You get FB enticing talent from google, and google giving raises to keep people and this makes all other companies at a disadvantage.

Further, paying college grads 100K+ sets them up to be prima donnas almost immediately.

Last, it is against the stance that when starting your own company, and taking on money, the VCs want you to take smaller salaries to show that you have skin in the game, that you're hungry etc... This makes it such that lifestyles become set and the likelihood of anyone willing to take less is not going to happen.

Over time - the overall market salary expectations increase, but now the available talent pool that is actually worth those salary levels shrinks - putting both talent and employers in a catch 22.

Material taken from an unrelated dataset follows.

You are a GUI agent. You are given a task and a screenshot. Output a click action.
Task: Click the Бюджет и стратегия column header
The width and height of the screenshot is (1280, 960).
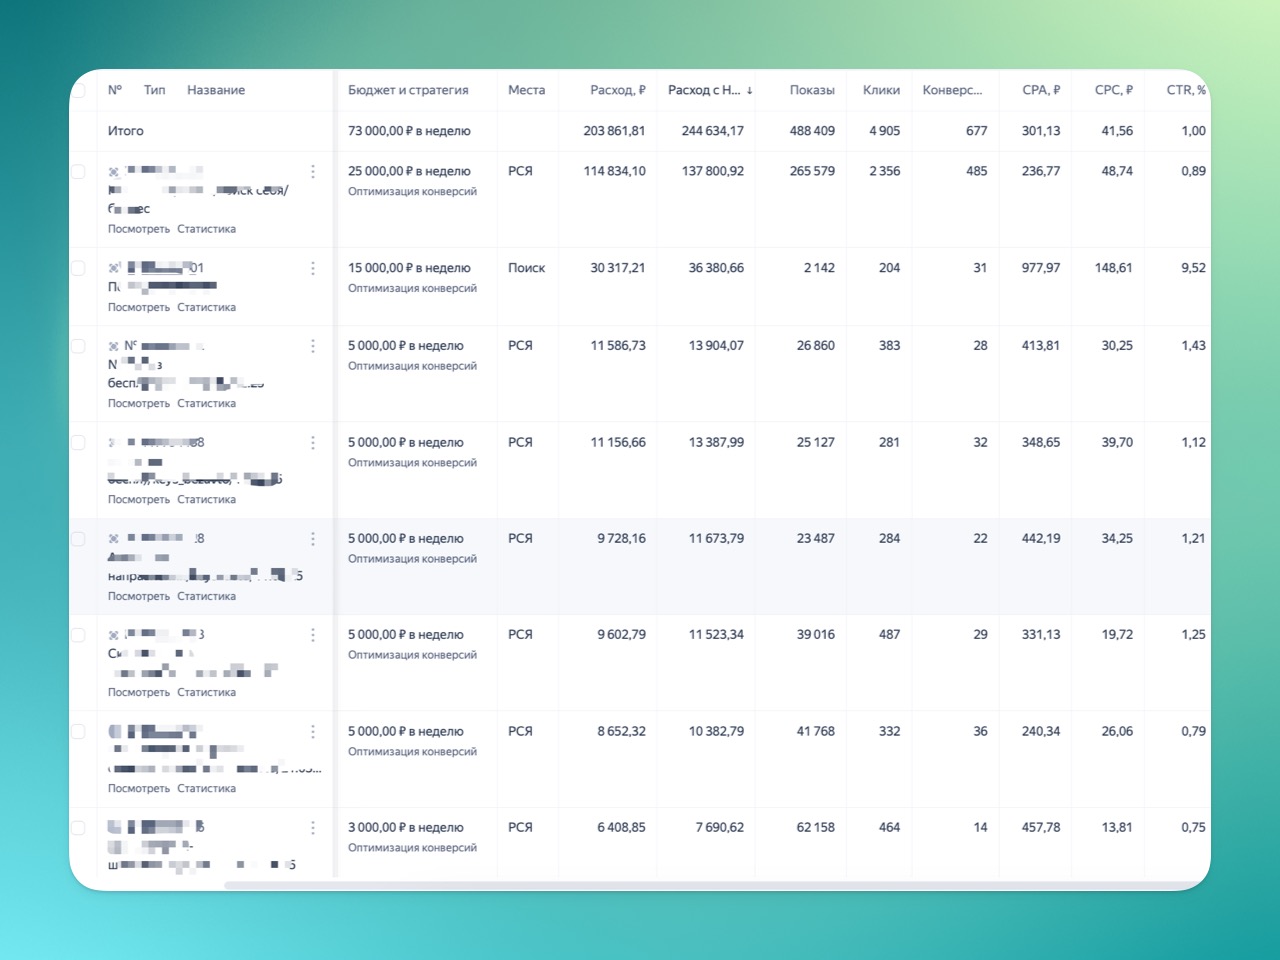[x=408, y=90]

Every single entrepreneur in the valley should see Google, and even more, Facebook as nothing but their enemy (until they try to acquire you, that is)


Eeeh, what would you say to paying them $85k plus in seattle, which is what microsoft starts out at? Because 100k+ is equivalent to that $85k+ wage.


Considering inflation over the past 20 years, $100K salary is not prima donna material. Engineers aren't overpaid; they are fortunate enough to have salary keeping pace with inflation.

Much of the rest of the educated working class is underpaid, with real wages falling, due to weak bargaining power against the aristocracy.


Based on your comment then, do you believe that the only thing anyone should be really interested in is stock?

Here is why I ask, my salary ranges between 110K and 175K depending on the project, position, how interested I am in it etc...

I am a very senior infrastructure deisgner and PM.

I am 36.

To say that someone out of college getting 100K as an expected base salary is not pirma donna material -- then you are setting them up to believe that, as an engineer, their salary expectations should grow over time to say ~350K.

However - nobody pays that.

We can argue that everyone is underpaid, sure, I feel underpaid. But the truth is that the only way I am going to get a comfortable windfall is to build / sell somethinf of my own.

The fact seems to be that the mean salary is fairly flat regardless of experience in general - but in the relatively more rare cases that people cash out, there i wild profit to be made.

This is clear in SV where it is far more common for people to make out on their stock -- but that clearly indicates at least some sort of bubble for silicon valley as compared to the rest of the country/world.


Inflation is higher in SV than elsewhere in the US. I imagine all that money going almost directly into real-estate prices.


Remarkable indeed. Also in need of a citation.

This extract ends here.